According to the company, the AI model will analyze user behavior — such as the types of videos someone searches for, the categories they watch, or the longevity of their account — to guess their age. If the system determines that someone is underage, it will automatically apply child-specific settings, including removing personalized ads, enabling wellness features, and tweaking algorithmic recommendations.
Critics are already pointing to multiple red flags:
- False Positives and Burden of Proof: If an adult is incorrectly flagged as underage, the responsibility falls on the user to verify their age using sensitive documents like government IDs or selfies. This raises privacy concerns, especially in the absence of federal data protection standards.

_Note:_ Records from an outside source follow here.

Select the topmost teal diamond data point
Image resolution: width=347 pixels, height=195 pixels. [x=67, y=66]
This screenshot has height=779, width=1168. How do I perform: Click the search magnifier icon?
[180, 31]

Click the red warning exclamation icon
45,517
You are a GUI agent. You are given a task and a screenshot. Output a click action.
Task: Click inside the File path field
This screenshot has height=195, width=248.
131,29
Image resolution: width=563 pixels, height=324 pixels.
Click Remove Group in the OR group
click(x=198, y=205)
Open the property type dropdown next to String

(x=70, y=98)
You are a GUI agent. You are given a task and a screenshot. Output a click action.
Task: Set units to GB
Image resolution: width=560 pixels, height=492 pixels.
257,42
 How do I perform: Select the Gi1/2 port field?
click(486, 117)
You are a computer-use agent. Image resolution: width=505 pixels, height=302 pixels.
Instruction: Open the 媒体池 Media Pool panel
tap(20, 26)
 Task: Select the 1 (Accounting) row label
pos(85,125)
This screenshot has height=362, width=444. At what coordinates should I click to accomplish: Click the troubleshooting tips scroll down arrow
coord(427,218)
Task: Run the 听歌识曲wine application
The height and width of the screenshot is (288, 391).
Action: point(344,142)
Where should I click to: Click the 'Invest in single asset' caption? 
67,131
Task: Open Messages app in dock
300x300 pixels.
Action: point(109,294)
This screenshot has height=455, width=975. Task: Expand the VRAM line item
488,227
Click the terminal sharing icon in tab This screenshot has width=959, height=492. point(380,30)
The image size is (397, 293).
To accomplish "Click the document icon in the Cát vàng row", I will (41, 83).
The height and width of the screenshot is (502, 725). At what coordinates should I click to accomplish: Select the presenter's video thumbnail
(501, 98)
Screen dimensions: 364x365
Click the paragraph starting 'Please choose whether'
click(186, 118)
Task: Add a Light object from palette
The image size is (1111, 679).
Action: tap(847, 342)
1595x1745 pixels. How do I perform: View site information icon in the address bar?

- Algorithmic Bias and Accountability: There’s still very little public transparency about how these AI models work. Who audits them? How do they handle edge cases? And what recourse do users have if wrongly flagged?
- Policy Creep: This system rollout mirrors similar initiatives already seen under the UK’s Online Safety Act, and it overlaps ideologically with KOSA’s mission — but without explicit legislative mandate or oversight. Critics argue that tech companies may be preemptively adopting measures that resemble state control, just without the legal protections, democratic input, or recourse.
- Slippery Slope for Content Access: If private companies can algorithmically determine your age and limit your access to information accordingly, what stops future measures from scaling this model to political content, education, or dissent?
YouTube insists the feature is about safety and that similar systems have worked “well” in other markets. However, YouTube is also currently arguing its case in Australia to be exempted from a proposed ban on under-16s using social media. The platform maintains that it is not a “social media site,” despite the Pew Research Center showing that 73% of U.S. teens use YouTube daily and that 37% of Australian kids who encountered harmful content online did so on YouTube.
As always, we’re left with a difficult balance between genuine concern for minors and the mechanisms of enforcement — especially when those mechanisms depend on opaque algorithms and mass surveillance-like data inferences.
One thing is clear: the lines between legislation, corporate policy, and personal freedom are blurring fast.